Open AccessActive Replication Checkpoint Drives Genome Instability in Fission Yeast mcm4 Mutant
Author(s) -
Seong M. Kim,
Susan L. Forsburg
Publication year - 2020
Publication title -
molecular and cellular biology
Language(s) - English
Resource type - Journals
SCImago Journal Rank - 2.14
H-Index - 327
eISSN - 1067-8824
pISSN - 0270-7306
DOI - 10.1128/mcb.00033-20
Subject(s) - biology , control of chromosome duplication , origin recognition complex , pre replication complex , dna replication , g2 m dna damage checkpoint , genome instability , licensing factor , dna re replication , cell cycle checkpoint , eukaryotic dna replication , minichromosome maintenance , microbiology and biotechnology , dna replication factor cdt1 , dna damage , genetics , replication factor c , helicase , origin of replication , cell cycle , dna , gene , rna
Upon replication fork arrest, the replication checkpoint kinase Cds1 is stimulated to preserve genome integrity.
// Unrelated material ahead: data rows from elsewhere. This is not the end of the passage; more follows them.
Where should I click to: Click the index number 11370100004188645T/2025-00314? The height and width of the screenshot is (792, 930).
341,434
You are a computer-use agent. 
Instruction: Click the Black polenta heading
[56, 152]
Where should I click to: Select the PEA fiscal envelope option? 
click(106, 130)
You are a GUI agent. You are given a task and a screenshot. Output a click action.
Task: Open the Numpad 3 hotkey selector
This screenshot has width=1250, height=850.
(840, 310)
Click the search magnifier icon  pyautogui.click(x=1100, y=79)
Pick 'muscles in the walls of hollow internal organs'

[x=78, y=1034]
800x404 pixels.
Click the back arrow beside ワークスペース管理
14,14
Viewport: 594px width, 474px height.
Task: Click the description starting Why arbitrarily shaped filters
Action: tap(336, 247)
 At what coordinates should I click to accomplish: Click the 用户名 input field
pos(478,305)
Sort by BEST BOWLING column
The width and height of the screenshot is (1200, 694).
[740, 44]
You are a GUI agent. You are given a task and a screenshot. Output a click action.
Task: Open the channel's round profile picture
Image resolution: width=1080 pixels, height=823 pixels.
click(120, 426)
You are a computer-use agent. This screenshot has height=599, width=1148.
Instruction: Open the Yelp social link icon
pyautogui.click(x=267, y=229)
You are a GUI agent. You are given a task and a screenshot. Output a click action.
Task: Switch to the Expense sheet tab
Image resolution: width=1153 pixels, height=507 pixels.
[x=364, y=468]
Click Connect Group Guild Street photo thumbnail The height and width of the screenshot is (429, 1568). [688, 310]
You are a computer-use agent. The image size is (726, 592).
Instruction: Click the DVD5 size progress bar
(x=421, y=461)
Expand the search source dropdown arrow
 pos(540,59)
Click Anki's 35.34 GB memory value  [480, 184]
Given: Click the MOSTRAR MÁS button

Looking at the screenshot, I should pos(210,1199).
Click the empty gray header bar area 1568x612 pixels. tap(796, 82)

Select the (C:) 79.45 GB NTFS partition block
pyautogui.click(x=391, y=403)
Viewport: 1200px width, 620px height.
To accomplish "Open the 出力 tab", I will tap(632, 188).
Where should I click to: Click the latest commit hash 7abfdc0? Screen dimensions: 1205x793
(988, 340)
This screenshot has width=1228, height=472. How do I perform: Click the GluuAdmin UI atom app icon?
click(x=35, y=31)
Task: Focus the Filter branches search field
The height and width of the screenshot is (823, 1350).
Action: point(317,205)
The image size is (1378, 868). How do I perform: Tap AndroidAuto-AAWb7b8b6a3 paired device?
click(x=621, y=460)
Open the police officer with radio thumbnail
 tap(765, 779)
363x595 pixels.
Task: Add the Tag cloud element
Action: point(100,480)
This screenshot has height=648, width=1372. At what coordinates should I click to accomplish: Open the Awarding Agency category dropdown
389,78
Robust activation of Cds1 in response to hydroxyurea prevents the endonuclease Mus81 from cleaving the stalled replication fork inappropriately. However, we find that the response is different in temperature-sensitive mcm4 mutants, affecting a subunit of the MCM replicative helicase. We show that Cds1 inhibition of Mus81 promotes genomic instability and allows mcm4-dg cells to evade cell cycle arrest. Cds1 regulation of Mus81 activity also contributes to the formation of the replication stress-induced DNA damage markers replication protein A (RPA) and Ku. These results identify a surprising role for Cds1 in driving DNA damage and disrupted chromosomal segregation under certain conditions of replication stress.